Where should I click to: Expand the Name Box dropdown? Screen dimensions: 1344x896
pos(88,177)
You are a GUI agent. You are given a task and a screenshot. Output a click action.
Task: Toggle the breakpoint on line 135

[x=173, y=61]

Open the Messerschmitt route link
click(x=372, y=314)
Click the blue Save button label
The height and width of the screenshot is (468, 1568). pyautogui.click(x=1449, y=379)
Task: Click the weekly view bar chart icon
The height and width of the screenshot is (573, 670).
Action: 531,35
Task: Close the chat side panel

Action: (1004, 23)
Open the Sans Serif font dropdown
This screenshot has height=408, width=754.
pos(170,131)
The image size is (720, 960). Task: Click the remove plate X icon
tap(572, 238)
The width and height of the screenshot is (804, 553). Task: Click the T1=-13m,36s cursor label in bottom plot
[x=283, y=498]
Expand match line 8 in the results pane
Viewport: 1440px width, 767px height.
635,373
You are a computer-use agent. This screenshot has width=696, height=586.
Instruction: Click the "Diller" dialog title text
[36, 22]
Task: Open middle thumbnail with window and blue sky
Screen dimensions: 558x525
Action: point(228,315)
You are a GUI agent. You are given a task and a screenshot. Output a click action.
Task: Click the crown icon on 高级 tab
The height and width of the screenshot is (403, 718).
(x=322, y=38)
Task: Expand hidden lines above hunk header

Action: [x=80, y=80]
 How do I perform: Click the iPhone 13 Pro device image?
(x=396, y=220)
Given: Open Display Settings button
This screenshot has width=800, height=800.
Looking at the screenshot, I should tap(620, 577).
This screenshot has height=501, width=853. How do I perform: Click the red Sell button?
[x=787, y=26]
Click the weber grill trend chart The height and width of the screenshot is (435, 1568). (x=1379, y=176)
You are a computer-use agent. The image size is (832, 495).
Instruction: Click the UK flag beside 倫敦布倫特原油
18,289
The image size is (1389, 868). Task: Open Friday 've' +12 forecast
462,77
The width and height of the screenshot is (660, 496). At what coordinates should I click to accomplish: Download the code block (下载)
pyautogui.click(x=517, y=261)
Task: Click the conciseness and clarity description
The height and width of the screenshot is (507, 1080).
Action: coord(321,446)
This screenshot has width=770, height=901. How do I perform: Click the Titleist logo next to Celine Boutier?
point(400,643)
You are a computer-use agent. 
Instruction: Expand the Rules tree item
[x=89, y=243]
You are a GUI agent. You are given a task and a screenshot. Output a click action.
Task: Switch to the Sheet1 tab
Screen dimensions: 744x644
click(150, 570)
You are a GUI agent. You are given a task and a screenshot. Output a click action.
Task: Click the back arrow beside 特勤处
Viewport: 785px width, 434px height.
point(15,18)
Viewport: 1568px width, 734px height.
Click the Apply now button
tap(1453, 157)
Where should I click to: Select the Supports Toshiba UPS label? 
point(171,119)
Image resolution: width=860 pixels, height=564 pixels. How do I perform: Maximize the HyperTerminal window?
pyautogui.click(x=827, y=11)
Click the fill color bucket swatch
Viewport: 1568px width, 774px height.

:: Task brief ::
Which lines of the listing contain the word "computer"? Copy each of them.

:: Output of the task ::
You are a computer-use agent. This screenshot has width=696, height=586.
You are a computer-use agent. The image size is (832, 495).
You are a computer-use agent. 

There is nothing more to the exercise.